Post from Lynn Carroll – Vancouver Island Representative at Quilts of Valour – Canada 98 1/2-Year-Old James Silvester today Dec. 4th received his Quilt of Valour at the Royal Canadian Legion Malahat Br. 134 Shawnigan Lake, BC. YSAG Legion Quilter Fran Whitfield maker of Jim’s Glorious and Free quilt help wrap him up in the Hugs from a Grateful Nation while his daughter Brenda Niziol and friends looked on.
Jim served in the Royal Canadian Navy (1939-1946) from the time he was 16 starting on the HMCS Malaspina in 1941 as an Able Seaman. He ranked up to Leading Seaman aboard the HMCS Quesnel which took part in convoys during WWII and the Battle of Atlantic. He was a Gunner on that ship, and they would have to deploy depth charges when they heard the sonic echoes of the submerged German subs. He was given an Honourable release as Petty Officer and presented with 1939-1945 Star, Atlantic Star, Canadian Volunteer Service Medal and Clasp, War Medal and Canadian Forces Decoration. He became a Naval Reserve Officer in Winnipeg after his time was over.
He has many, many, stories of his time in the Navy and was Proud to have Served his Country!
Sir, Thank You so very much for your Service to Canada.
“There’s only one thing I can say to other Ceevacs members.
You’ve got to keep on going.
You can’t stop. You MUST keep on going.
People have asked me
“How come you are doing so well?”
“I’m not sitting on my butt watching tv all day long.
I’m up and trying to get around.
I’m walking, doing my exercises.
I want to build myself up so I can do the 5k again. So, keep on moving.”
Thank you, Jim, for sharing your story.
Jim Silvester – Race Records
Bazan 5k – photo courtesy of Lois DeEll
• June 2015 Navy 5k Run “UP SPIRITS” 1:01:46 Special recognition honor and gold medal for my age achievement.
• January 2016 VIRA Bazan Bay 5k 59:28 Gold medal in age category 90-95.
• May 2016 Oceanside 5k 58:05 Gold medal. They don’t give medals for the 5K category, but I got a Gold as a souvineer.
• June 2016 Navy Run 58:36.
• January 2017 Best time yet in Bazan Bay 5k. 57:12 and 94 years old!
• June 2017 Navy 5k Run 1:02:23 Bronze medal in 77-99 age category.

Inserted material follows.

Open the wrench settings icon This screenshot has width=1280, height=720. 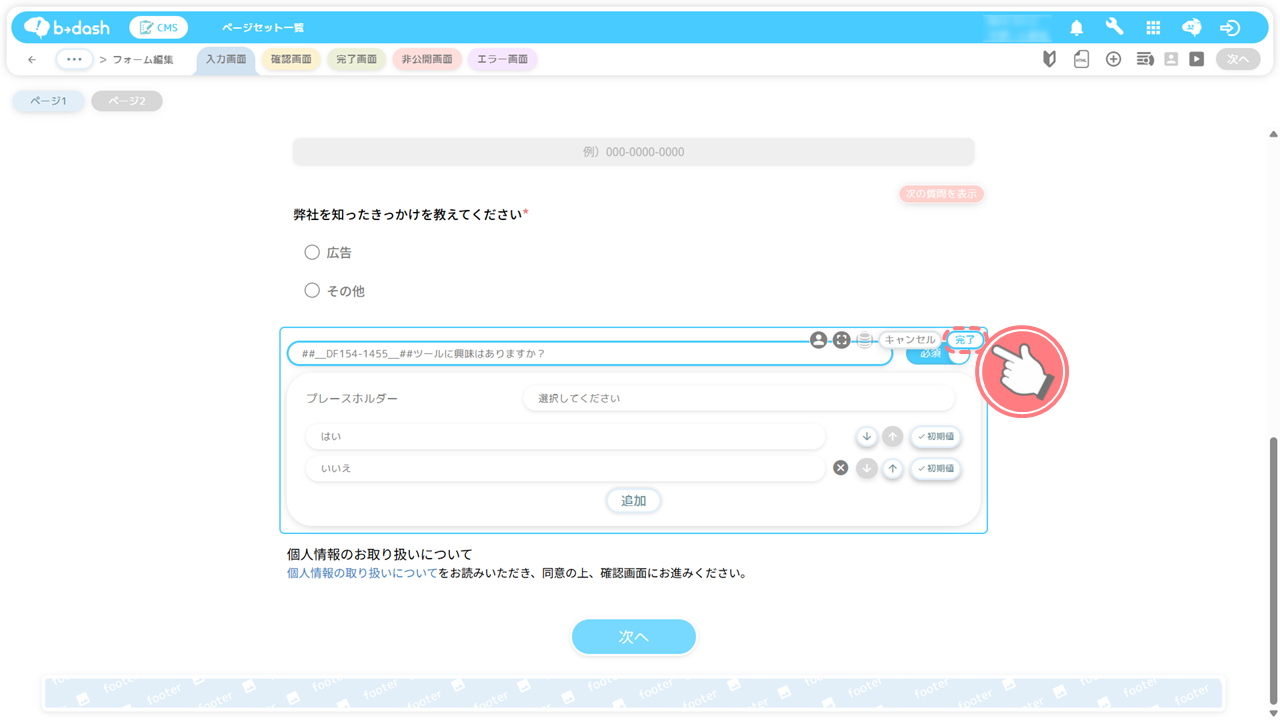(1114, 28)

• 2018 VIRA Bazan Bay 1:14:07 Gold medal and standing ovation
• January 2019 Bazan Bay 5k 1:04:24, Gold medal for 95-99 age category.
• May,2019 Oceanside 5k 1:02:04 Special 96ish award from the Oceanside club. Thanks to Jill Davies for making me feel honored.
• May 20, 2019, Walked the Douglas Mile in 18:46 Special honor from Cathy Noel for my age achievement.
• June 2019 Navy 5K 1:02. I received another very special honor from the Rear Admiral which was “Most Experienced Runner”.
• October 2019 Cowichan Autumn Classic 5k 1:13:46. Gold medal and I was happy, but I had trouble walking on the terrain. But I still did it!!
*Special thanks to Jim’s daughter, Brenda Niziol for her input.